There's a trick to not use cron scripts. Store a timestamp along with the current image ID. Everytime you query the image ID, if the timestamp > 24hrs ago a new image ID is picked during that page load.

Re: Algorithm design

Posted: Wed Jan 05, 2011 2:53 am
by Darhazer
josh wrote: Run a cron script every 24hrs, use ORDER BY RAND() at the end of your sql query to randomize all rows.
Kind of offtopic, but this is a performance killer. If you have large table, you need to scan the entire table to sort it. (and you'll need a filesort - no way you can use index for ordering by rand)
A better way to do, if you have idea how many rows exists, is to use limit 1 offset $randomNumber.
In this way you will have only to scan $randomNumber rows.
if there are not (a lot of) deleted rows, you can use a random number for direct ID / range lookup.
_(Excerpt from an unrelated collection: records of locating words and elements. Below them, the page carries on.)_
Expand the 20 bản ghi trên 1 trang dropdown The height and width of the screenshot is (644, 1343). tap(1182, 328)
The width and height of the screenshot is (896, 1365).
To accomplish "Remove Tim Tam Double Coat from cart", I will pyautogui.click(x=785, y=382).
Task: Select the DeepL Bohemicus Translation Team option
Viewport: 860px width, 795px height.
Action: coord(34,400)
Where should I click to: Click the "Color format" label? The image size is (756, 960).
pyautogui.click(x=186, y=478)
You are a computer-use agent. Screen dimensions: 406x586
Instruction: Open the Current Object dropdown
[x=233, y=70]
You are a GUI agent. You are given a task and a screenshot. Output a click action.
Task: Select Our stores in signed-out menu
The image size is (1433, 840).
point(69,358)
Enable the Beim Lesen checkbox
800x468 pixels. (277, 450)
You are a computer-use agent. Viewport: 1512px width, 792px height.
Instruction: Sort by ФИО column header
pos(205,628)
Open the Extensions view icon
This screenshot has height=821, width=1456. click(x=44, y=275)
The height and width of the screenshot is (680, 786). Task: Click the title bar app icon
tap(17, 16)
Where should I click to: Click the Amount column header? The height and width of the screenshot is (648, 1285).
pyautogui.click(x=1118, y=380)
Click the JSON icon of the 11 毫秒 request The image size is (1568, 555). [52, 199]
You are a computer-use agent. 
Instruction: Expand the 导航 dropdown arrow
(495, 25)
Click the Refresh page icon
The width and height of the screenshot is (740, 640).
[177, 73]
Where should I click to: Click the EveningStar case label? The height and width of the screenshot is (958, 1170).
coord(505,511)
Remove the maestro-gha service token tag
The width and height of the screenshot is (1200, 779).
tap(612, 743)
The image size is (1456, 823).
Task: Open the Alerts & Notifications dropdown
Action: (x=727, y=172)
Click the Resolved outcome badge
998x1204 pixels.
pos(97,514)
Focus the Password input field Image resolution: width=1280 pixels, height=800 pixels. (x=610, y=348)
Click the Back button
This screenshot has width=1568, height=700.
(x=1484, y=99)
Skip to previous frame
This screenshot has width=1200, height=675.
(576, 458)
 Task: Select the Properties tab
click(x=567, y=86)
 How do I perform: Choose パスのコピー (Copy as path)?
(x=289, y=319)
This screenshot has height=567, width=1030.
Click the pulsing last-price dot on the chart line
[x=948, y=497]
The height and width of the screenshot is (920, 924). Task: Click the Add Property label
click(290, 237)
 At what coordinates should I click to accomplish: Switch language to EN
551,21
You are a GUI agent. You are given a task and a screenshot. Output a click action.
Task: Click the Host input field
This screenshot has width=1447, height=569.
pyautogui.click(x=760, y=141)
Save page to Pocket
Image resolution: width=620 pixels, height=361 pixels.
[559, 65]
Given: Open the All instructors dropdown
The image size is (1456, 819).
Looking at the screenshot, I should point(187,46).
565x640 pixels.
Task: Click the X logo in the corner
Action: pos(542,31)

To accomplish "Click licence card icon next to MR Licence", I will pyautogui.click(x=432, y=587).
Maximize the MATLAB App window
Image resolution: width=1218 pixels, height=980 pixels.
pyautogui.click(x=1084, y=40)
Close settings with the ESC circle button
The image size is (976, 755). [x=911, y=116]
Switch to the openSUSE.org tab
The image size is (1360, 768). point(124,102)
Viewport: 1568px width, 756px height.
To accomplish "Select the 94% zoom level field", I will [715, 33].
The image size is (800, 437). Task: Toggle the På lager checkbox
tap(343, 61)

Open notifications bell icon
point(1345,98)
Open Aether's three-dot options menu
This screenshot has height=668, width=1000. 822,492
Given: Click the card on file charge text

And you can get the max ID fast with a query order by ID DESC LIMIT 1 :)

Re: Algorithm design

Posted: Wed Jan 05, 2011 1:45 pm
by Technical
Darhazer wrote:
josh wrote: Run a cron script every 24hrs, use ORDER BY RAND() at the end of your sql query to randomize all rows.
Kind of offtopic, but this is a performance killer. If you have large table, you need to scan the entire table to sort it. (and you'll need a filesort - no way you can use index for ordering by rand)
A better way to do, if you have idea how many rows exists, is to use limit 1 offset $randomNumber.
In this way you will have only to scan $randomNumber rows.
if there are not (a lot of) deleted rows, you can use a random number for direct ID / range lookup. And you can get the max ID fast with a query order by ID DESC LIMIT 1 :)
By the way, I'm using same practice and just curios, does this really hurt performance so?

Re: Algorithm design

Posted: Wed Jan 05, 2011 8:19 pm
by josh
Performance is subjective. Yes its slower than other ways of grabbing a random row. Whether it hurts performance or not depends on whether it hurts performance or not.

Once every 24hrs at 4am on a 1 Million row table probably will not hurt performance as much as doing it every page load on a 1 Million row table.